Turning a Targeting β-Catenin/Bcl9 Peptide Inhibitor into a GdOF@Au Core/Shell Nanoflower for Enhancing Immune Response to Cancer Therapy in Combination with Immune Checkpoint Inhibitors.

Abstract

Combination administration is becoming a popular strategy in current cancer immunotherapy to enhance tumor response to ICIs. Recently, a peptide drug, a protein–protein interaction inhibitor (PPI), that disrupts the β-catenin/Bcl9 interaction in the tumoral Wnt/β-catenin pathway has become a promising candidate drug for immune enhancement and tumor growth inhibition. However, the peptide usually suffers from poor cell membrane permeability and proteolytic degradation, limiting its adequate accumulation in tumors and ultimately leading to side effects. Herein, a gadolinium–gold-based core/shell nanostructure drug delivery system was established, where Bcl9 was incorporated into a gadolinium–gold core–shell nanostructure and formed GdOFBAu via mercaptogenic self-assembly.

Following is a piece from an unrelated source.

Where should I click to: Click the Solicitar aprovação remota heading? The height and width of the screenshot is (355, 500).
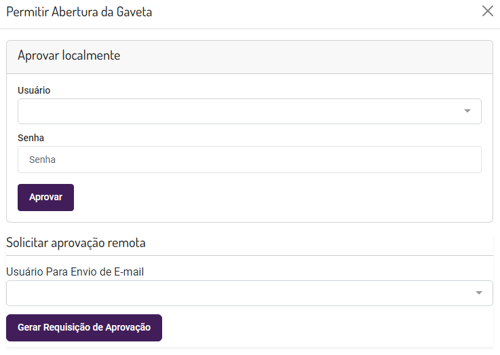(76, 242)
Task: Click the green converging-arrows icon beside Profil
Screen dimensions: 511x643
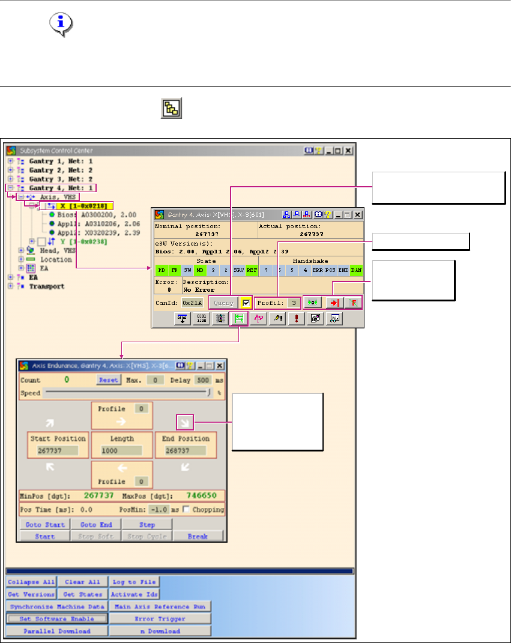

After construction, GdOFBAu, when combined with anti-PD1 antibodies, could effectively inhibit tumor growth and enhance the response to immune therapy in MC38 tumor-bearing mice; it not only induced the apoptosis of cancer cells, but also promoted the tumor infiltration of Teff cells (CD8+) and decreased Treg cells (CD25+). More importantly, GdOFBAu maintained good biosafety and biocompatibility during treatment. Taken together, this study may offer a promising opportunity for sensitizing cancer immunotherapy via metal–peptide self-assembling nanostructured material with high effectiveness and safety.